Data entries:
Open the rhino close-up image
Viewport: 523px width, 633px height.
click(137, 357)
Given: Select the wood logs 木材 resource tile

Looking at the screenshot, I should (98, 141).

Goal: Edit the rows above by replacing "Select" with "Choose" everywhere it occurs, keeping every other character unchanged.

Exercise answer:
Open the rhino close-up image
Viewport: 523px width, 633px height.
click(137, 357)
Given: Choose the wood logs 木材 resource tile

Looking at the screenshot, I should (98, 141).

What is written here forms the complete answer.